What is required: Rewrite only the stretch of the material from the line containing "This screenshot has width=1920, height=1080." through the line containing "coordinates (558, 63).", renaming "image size" to "resolution" and keeping everything else unchanged.

(Collected data entries)
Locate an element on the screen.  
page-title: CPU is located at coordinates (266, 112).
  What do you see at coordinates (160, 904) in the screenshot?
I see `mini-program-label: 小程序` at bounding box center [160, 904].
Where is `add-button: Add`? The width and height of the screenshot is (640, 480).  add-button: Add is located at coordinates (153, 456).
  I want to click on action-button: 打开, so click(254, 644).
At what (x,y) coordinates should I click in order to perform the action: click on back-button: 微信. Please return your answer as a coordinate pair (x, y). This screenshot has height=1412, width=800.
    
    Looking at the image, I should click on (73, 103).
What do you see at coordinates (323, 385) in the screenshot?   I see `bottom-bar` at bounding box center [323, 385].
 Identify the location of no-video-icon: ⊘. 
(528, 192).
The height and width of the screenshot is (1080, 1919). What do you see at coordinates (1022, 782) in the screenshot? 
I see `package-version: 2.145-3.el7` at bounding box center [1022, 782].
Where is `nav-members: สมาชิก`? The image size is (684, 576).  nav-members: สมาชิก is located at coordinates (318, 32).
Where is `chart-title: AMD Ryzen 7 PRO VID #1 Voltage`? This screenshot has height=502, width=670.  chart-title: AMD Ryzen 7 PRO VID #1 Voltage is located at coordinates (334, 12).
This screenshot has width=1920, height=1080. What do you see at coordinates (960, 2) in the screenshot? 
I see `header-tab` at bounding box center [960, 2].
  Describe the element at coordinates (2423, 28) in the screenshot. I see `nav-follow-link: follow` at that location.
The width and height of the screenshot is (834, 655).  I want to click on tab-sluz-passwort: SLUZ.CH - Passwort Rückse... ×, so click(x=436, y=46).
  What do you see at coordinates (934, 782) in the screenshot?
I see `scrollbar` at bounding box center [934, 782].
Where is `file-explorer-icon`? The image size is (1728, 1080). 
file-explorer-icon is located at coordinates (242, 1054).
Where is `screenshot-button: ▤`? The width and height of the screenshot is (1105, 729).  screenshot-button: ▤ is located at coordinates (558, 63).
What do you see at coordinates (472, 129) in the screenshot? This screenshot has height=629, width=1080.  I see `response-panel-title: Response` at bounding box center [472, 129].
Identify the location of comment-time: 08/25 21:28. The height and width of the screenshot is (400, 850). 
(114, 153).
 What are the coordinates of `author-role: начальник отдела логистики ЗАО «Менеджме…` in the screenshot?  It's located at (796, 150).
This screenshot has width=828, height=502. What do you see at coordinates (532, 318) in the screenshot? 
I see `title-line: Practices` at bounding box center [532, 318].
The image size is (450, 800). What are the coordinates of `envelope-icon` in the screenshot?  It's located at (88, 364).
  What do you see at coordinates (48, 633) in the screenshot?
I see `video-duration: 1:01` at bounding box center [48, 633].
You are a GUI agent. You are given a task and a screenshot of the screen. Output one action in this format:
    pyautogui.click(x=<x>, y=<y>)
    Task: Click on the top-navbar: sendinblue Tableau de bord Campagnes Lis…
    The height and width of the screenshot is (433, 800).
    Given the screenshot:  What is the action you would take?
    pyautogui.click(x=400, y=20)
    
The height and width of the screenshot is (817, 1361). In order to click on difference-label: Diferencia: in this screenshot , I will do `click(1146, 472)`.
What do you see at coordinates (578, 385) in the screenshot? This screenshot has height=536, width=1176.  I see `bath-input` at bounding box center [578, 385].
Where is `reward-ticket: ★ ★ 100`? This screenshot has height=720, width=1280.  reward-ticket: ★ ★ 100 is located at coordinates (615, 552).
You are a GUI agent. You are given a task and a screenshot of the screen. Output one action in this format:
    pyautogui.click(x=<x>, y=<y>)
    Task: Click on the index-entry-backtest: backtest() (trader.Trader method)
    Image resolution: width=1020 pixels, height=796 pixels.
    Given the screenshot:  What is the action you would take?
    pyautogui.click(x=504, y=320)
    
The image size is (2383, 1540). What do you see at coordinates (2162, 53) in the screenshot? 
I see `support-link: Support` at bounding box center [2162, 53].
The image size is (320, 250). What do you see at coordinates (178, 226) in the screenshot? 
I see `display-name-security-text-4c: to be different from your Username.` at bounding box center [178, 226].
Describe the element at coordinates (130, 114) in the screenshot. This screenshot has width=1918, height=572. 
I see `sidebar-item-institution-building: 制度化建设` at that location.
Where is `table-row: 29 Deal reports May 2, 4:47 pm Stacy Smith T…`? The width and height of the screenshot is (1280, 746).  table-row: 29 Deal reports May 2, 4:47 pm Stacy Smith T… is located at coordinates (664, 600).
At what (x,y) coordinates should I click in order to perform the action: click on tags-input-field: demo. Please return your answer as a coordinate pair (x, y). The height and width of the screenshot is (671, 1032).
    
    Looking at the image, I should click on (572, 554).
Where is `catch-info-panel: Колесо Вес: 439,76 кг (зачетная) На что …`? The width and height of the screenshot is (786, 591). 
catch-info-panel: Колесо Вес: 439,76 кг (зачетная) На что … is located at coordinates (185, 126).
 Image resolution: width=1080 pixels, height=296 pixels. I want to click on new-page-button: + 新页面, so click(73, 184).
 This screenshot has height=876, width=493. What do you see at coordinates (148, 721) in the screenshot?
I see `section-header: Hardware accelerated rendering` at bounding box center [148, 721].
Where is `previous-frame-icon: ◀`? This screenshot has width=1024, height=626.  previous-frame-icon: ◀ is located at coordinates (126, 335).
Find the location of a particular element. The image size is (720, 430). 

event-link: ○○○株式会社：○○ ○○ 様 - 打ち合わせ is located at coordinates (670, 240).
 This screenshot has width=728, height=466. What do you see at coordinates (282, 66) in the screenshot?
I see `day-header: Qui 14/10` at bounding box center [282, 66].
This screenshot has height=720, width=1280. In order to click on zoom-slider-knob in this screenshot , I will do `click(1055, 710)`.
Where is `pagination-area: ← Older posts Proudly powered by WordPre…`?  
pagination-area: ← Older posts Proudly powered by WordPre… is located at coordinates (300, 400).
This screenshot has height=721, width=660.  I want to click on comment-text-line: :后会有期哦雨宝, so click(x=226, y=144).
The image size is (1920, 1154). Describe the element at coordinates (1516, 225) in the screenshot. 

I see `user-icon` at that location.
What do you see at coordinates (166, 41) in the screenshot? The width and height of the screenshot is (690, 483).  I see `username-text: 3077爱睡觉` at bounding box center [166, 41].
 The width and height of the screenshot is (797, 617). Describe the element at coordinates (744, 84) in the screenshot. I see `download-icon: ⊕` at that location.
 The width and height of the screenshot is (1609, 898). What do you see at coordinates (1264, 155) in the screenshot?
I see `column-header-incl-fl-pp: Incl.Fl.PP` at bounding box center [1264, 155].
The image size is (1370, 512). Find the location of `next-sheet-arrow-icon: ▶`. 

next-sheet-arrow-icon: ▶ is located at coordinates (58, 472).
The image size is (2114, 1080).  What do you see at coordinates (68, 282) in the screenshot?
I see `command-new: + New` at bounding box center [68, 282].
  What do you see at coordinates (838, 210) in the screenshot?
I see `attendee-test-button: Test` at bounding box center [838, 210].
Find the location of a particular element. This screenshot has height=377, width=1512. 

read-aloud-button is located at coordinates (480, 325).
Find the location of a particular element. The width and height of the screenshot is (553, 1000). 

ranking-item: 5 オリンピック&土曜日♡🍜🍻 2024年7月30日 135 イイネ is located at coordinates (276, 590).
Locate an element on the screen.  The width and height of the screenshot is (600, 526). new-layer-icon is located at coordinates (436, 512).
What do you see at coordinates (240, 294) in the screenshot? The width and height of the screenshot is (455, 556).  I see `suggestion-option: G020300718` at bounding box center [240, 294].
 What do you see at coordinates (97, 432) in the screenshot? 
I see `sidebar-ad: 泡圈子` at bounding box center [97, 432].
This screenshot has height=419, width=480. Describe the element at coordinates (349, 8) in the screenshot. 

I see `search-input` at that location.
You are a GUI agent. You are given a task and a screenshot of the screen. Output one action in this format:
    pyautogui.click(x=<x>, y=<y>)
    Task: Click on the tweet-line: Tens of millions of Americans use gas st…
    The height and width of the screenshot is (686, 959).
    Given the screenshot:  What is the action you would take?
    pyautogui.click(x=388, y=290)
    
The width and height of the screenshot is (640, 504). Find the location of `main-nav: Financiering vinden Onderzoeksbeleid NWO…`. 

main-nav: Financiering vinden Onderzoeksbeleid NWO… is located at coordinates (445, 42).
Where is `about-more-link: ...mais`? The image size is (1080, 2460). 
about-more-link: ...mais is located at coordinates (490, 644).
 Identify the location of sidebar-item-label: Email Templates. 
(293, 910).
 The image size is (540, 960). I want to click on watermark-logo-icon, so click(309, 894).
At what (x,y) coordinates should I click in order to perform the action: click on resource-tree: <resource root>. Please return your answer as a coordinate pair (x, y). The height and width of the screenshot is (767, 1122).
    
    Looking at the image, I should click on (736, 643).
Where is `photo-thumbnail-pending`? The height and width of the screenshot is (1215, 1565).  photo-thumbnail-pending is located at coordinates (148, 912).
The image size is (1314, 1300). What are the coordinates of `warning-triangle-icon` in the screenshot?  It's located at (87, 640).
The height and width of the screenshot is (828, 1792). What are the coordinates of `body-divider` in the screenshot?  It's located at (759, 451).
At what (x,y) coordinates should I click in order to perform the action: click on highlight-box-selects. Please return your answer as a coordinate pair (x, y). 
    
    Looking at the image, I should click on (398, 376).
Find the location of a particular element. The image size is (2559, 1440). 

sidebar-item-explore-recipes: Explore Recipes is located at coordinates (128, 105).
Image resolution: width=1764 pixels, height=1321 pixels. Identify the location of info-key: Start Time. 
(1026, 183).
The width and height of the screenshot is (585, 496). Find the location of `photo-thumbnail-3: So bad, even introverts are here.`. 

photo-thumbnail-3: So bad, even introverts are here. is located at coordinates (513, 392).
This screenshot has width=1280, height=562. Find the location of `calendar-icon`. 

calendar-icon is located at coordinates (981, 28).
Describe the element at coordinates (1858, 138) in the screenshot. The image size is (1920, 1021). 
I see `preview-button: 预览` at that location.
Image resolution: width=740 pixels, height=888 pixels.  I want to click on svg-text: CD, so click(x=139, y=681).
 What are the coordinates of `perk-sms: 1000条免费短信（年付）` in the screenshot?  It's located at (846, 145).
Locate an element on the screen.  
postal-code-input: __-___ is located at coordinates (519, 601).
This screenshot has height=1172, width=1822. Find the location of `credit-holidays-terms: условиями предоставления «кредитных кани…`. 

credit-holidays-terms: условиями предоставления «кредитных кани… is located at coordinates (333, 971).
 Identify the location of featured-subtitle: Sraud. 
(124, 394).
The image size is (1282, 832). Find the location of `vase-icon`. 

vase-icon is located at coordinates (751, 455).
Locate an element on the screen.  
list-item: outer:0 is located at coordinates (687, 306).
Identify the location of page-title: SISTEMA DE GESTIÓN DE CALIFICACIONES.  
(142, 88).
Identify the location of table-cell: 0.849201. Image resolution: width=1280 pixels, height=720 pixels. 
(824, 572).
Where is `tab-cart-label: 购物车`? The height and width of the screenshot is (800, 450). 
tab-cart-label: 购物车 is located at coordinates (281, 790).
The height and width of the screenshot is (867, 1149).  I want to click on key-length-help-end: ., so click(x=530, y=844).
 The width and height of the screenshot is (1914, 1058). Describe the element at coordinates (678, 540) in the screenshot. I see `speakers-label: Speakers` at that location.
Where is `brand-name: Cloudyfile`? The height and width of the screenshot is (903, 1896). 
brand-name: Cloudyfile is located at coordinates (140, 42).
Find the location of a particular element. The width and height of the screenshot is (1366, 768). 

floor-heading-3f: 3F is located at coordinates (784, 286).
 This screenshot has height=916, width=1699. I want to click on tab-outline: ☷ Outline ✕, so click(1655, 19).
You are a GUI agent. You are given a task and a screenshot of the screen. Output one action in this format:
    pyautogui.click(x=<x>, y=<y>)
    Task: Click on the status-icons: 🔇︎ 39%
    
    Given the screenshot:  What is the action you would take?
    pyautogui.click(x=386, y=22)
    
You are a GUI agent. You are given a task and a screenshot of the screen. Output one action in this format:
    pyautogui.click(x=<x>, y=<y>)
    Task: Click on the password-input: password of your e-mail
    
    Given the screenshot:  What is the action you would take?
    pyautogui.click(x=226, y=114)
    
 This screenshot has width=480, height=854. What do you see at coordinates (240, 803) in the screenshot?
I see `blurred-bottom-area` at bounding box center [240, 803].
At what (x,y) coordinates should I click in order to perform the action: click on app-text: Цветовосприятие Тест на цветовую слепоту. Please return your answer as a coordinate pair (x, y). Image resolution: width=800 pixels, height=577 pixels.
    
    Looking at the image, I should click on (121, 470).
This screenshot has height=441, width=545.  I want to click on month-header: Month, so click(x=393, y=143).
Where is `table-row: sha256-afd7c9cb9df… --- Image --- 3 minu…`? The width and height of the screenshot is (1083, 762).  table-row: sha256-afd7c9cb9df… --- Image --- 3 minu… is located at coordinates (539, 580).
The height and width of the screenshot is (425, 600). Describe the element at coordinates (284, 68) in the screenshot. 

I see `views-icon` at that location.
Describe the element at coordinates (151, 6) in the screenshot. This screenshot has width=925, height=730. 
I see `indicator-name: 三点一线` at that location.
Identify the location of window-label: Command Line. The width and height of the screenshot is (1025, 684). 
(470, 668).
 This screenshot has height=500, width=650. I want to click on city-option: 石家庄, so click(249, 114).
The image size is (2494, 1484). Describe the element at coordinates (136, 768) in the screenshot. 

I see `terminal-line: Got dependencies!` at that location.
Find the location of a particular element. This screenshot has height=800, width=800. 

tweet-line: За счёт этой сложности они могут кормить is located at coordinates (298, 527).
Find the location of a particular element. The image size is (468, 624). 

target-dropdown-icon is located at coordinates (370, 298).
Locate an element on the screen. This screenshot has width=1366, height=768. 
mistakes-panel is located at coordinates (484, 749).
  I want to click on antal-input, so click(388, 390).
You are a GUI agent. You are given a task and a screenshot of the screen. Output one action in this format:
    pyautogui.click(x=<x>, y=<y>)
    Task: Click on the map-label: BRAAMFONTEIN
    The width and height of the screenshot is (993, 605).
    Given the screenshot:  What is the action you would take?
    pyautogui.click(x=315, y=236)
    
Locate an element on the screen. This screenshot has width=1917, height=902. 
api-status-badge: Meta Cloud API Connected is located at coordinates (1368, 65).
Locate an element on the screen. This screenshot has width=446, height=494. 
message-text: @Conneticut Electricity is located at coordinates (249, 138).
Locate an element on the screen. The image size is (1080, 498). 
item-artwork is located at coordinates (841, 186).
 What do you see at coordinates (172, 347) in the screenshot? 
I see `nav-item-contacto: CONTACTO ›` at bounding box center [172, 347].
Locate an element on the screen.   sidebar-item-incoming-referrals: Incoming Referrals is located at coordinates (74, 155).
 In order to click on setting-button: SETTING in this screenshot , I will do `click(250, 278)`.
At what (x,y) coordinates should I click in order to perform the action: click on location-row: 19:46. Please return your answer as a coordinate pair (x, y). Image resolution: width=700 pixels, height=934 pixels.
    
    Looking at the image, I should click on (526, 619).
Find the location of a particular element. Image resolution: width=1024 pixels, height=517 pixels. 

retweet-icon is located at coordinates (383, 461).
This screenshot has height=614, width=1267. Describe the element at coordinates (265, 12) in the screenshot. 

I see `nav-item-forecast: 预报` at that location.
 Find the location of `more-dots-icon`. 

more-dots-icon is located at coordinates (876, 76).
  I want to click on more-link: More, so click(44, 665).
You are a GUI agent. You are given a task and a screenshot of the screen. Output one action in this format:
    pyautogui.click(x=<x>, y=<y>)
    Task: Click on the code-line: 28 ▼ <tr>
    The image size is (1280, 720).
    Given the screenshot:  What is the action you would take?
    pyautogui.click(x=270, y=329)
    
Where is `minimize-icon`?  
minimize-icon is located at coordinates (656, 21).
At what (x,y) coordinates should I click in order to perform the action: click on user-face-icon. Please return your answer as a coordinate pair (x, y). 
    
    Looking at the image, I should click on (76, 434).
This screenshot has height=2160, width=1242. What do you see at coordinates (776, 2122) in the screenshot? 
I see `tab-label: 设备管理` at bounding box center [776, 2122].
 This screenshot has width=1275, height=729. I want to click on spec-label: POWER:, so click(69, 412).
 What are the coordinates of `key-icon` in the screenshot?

Result of this task:
This screenshot has width=1920, height=1080. What do you see at coordinates (960, 2) in the screenshot? 
I see `header-tab` at bounding box center [960, 2].
  Describe the element at coordinates (2423, 28) in the screenshot. I see `nav-follow-link: follow` at that location.
The width and height of the screenshot is (834, 655).  I want to click on tab-sluz-passwort: SLUZ.CH - Passwort Rückse... ×, so click(x=436, y=46).
  What do you see at coordinates (934, 782) in the screenshot?
I see `scrollbar` at bounding box center [934, 782].
Where is `file-explorer-icon`? The resolution is (1728, 1080). 
file-explorer-icon is located at coordinates (242, 1054).
Where is `screenshot-button: ▤`? The width and height of the screenshot is (1105, 729).  screenshot-button: ▤ is located at coordinates (558, 63).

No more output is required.